In particular, this means that, when started from a random initial configuration (which tend to contain a large number of state 1 cells an odd number of steps apart), rule 210 tends to produce diagonal stripes with fairly low-period partial Sierpinski patterns within them, whereas rule 90 displays apparently chaotic (although actually linear and thus quite easily predictable) dynamics consisting of freely growing and overlapping Sierpinski triangles.

Figure 1: Evolution of Wolfram elementary cellular automaton rules 90 (top) and 210 (bottom) from a random initial configuration (left) and from two state-1 cells placed an odd number of positions apart (right)

Figure 2: Evolution of Wolfram elementary cellular automaton rule 210 / rule 90 from an initial configuration where all even-numbered cells have state 0 and odd-numbered cells (within a small section of the grid) have random states.

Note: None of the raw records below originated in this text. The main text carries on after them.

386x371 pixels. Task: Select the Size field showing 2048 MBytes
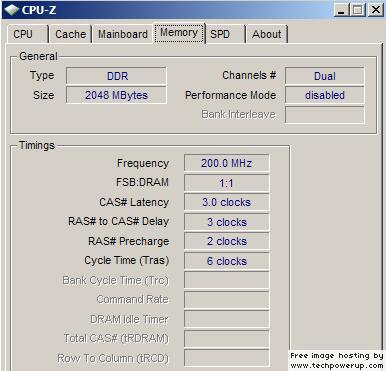tap(116, 95)
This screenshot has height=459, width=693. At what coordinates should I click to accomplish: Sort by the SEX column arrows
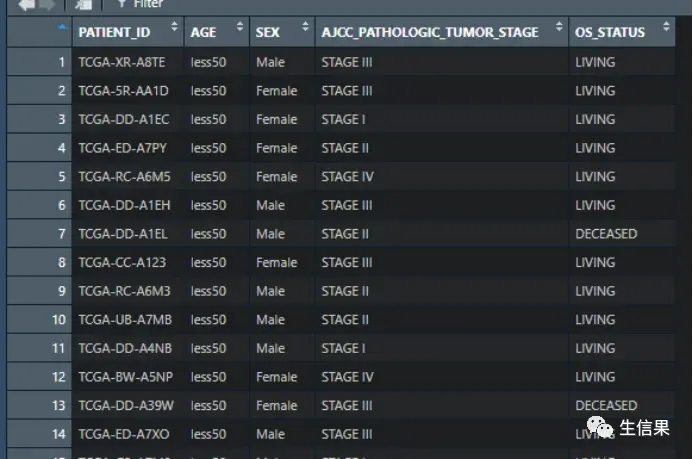pyautogui.click(x=304, y=31)
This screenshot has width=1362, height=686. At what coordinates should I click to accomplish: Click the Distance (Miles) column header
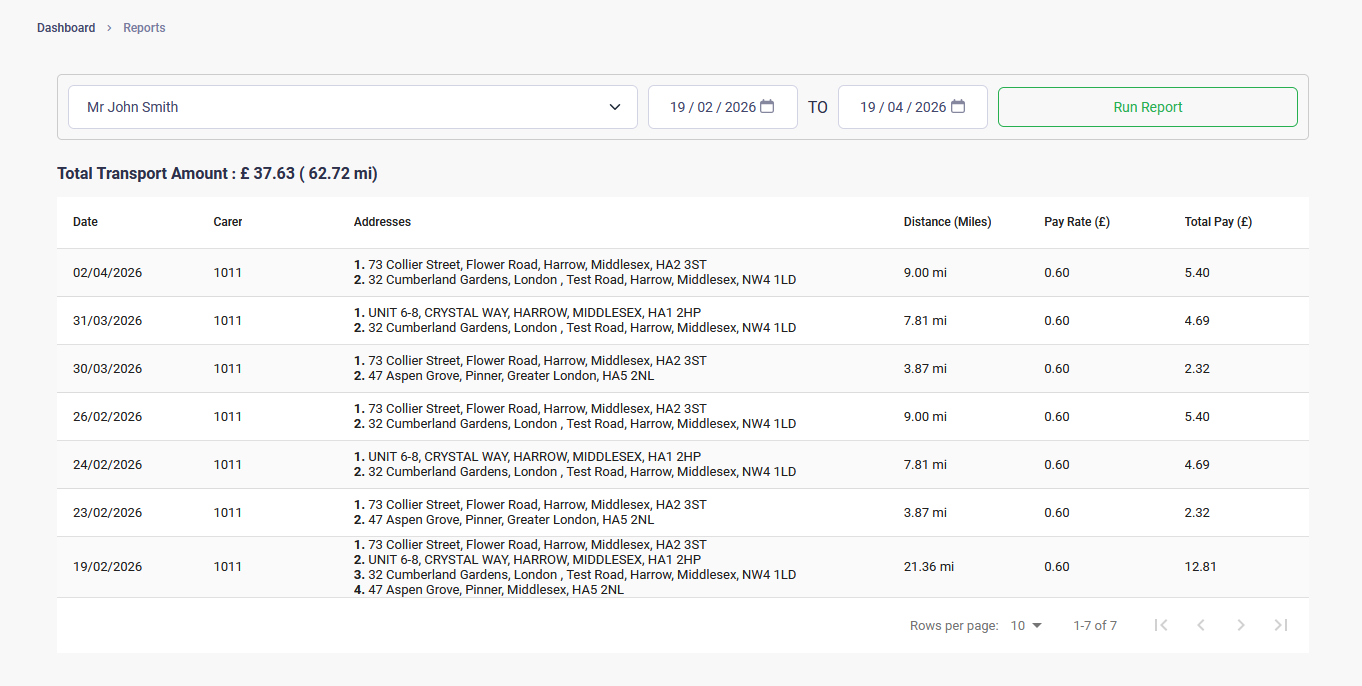coord(947,221)
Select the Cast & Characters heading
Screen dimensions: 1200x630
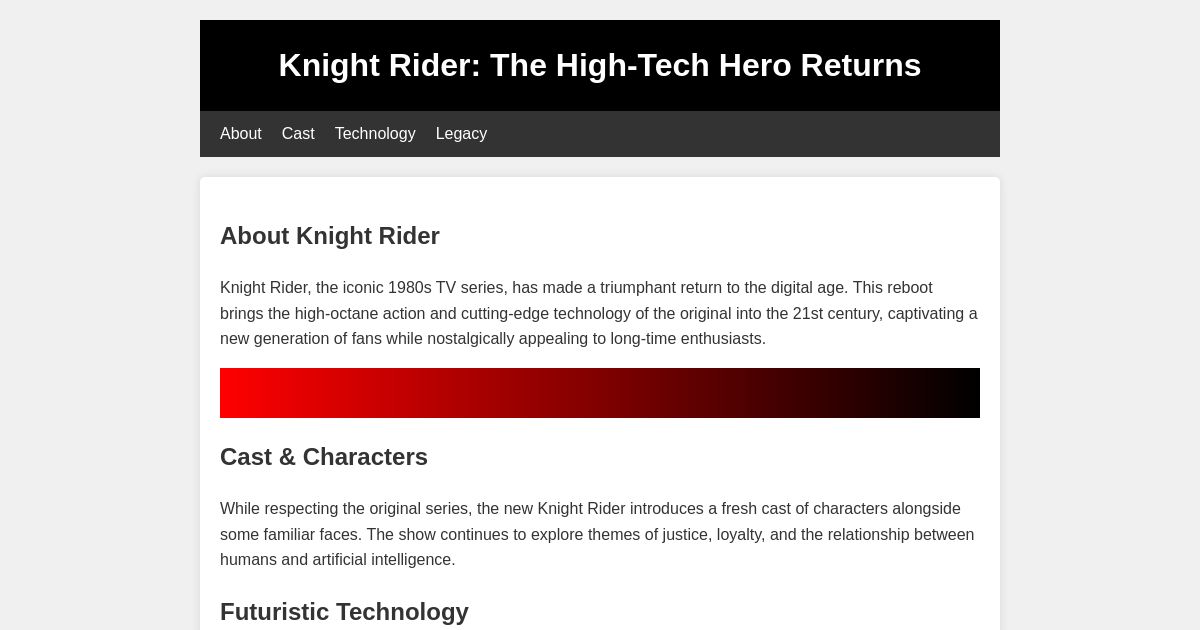(324, 457)
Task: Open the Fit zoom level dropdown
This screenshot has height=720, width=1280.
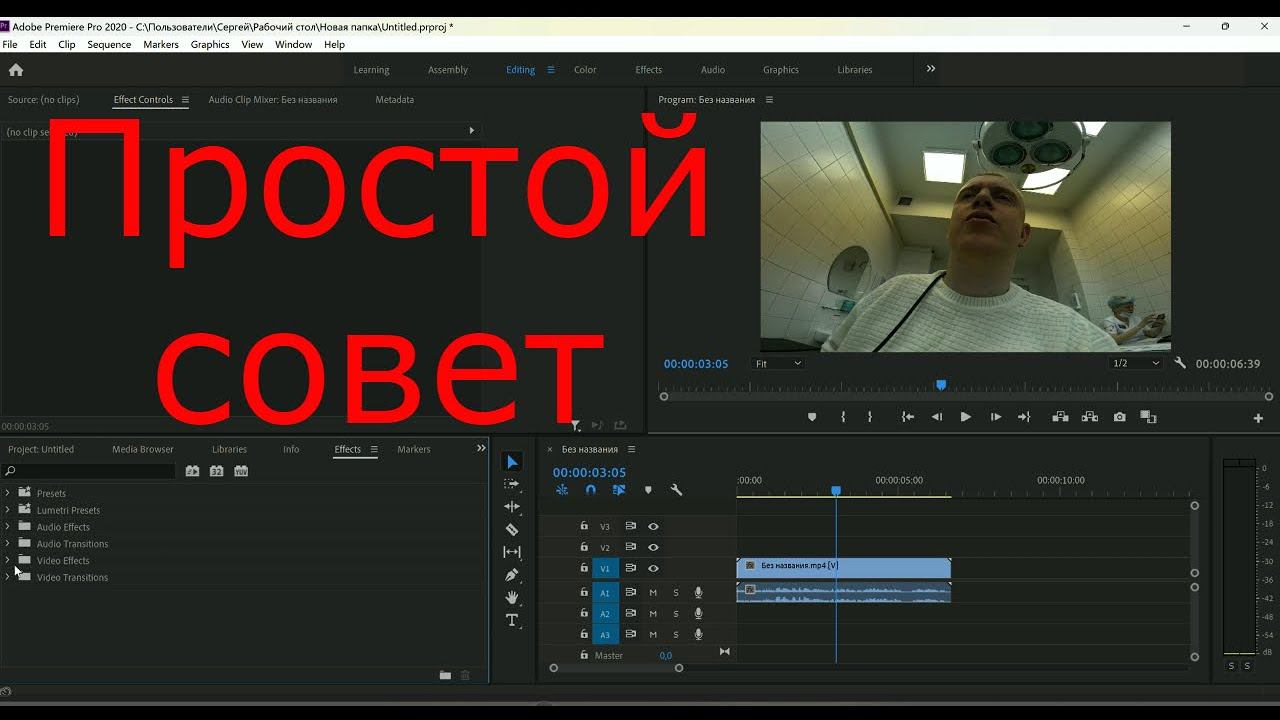Action: pos(778,364)
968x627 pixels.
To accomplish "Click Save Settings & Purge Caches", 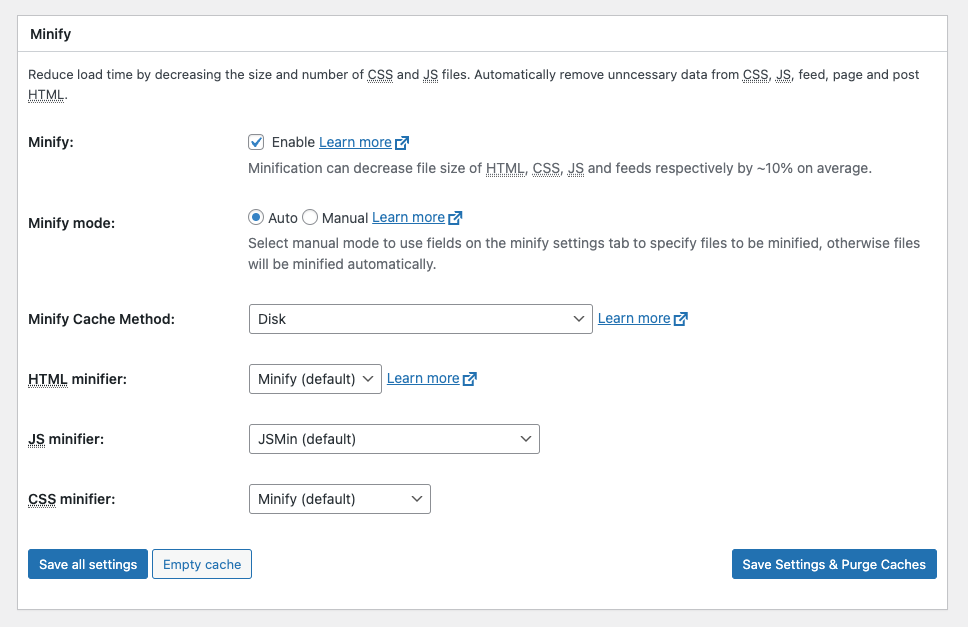I will coord(834,564).
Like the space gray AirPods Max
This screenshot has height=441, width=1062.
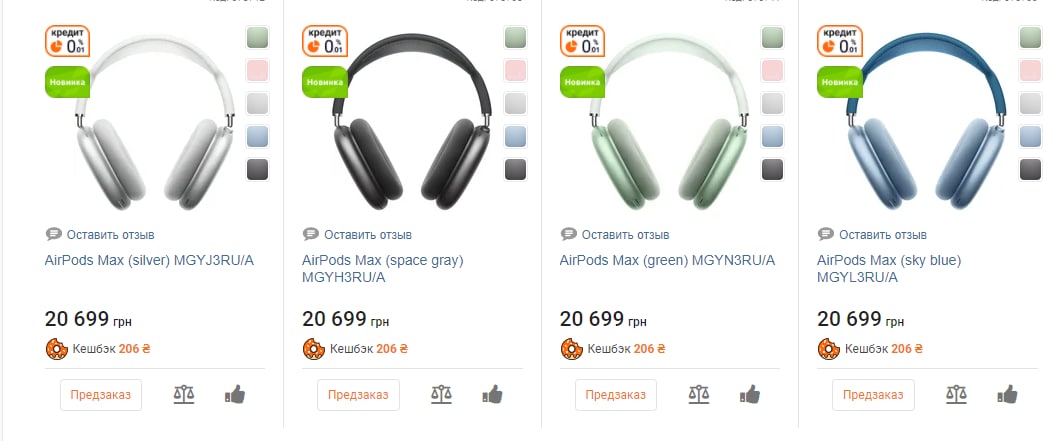coord(491,394)
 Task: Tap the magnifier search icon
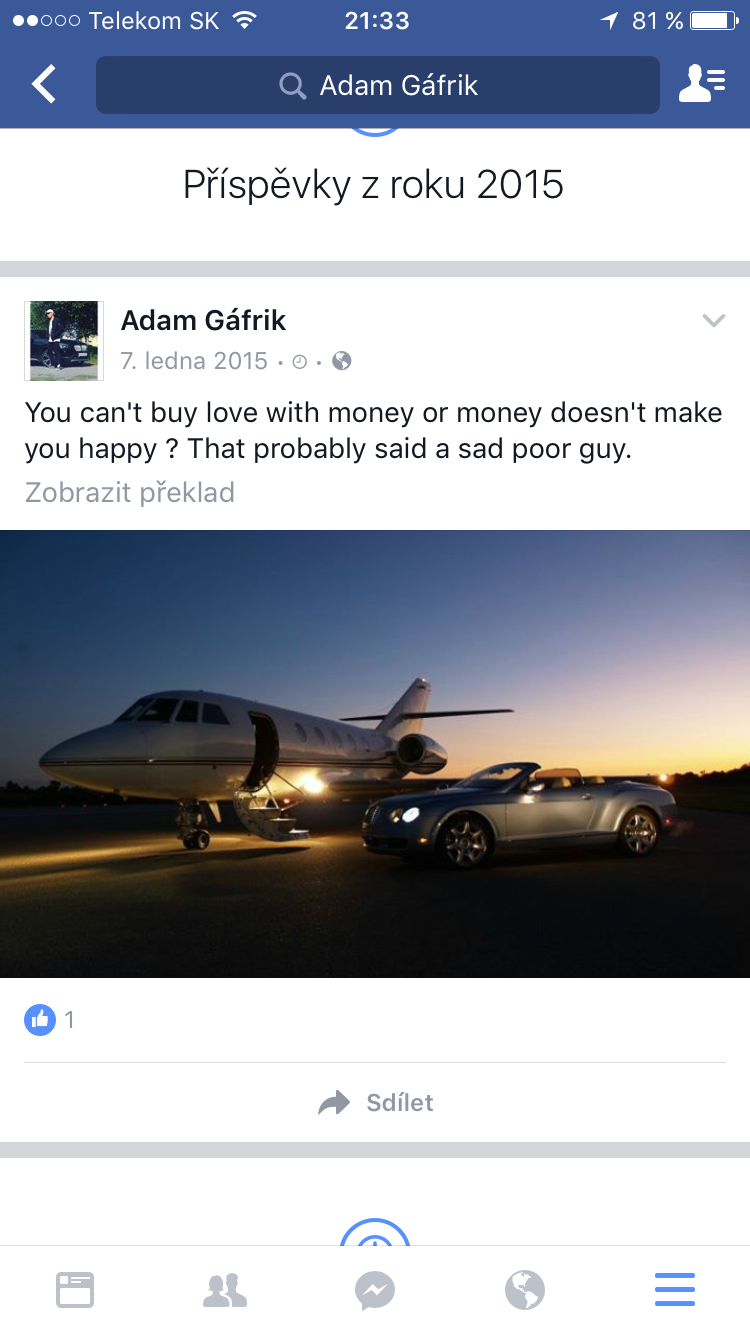292,86
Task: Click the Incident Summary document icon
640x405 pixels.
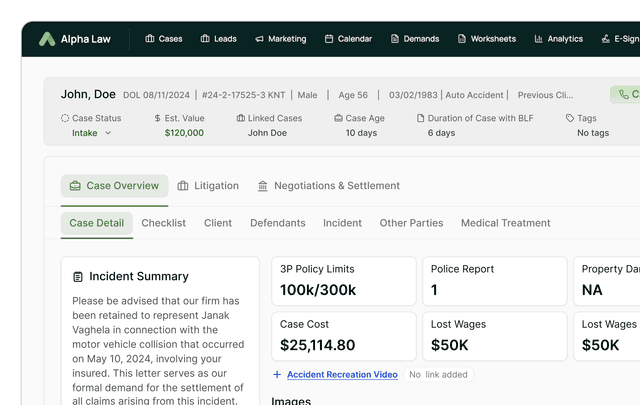Action: point(78,277)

Rule 210 behaves identically to rule 90 on such initial conditions, exhibiting apparent chaos that is actually just a linear superposition of shifted Sierpinski triangle patterns.
Of course, Wolfram's classification is to some extent subjective and could be argued with. For example, do linear ECA rules like rule 90 really belong in class III, or should they be in class II, or should they perhaps be put in a separate class entirely? Certainly they're not "chaotic" in the same sense as, say, rule 30, even if they may look that way when started from a random initial condition. And does the fact that rule 210 may exhibit exactly the same kind of dynamics as rule 90, but only when the initial configuration satisfies a special condition (one of the two checkerboard sublattices is empty), mean that it too should be in class III? Maybe. Or maybe not.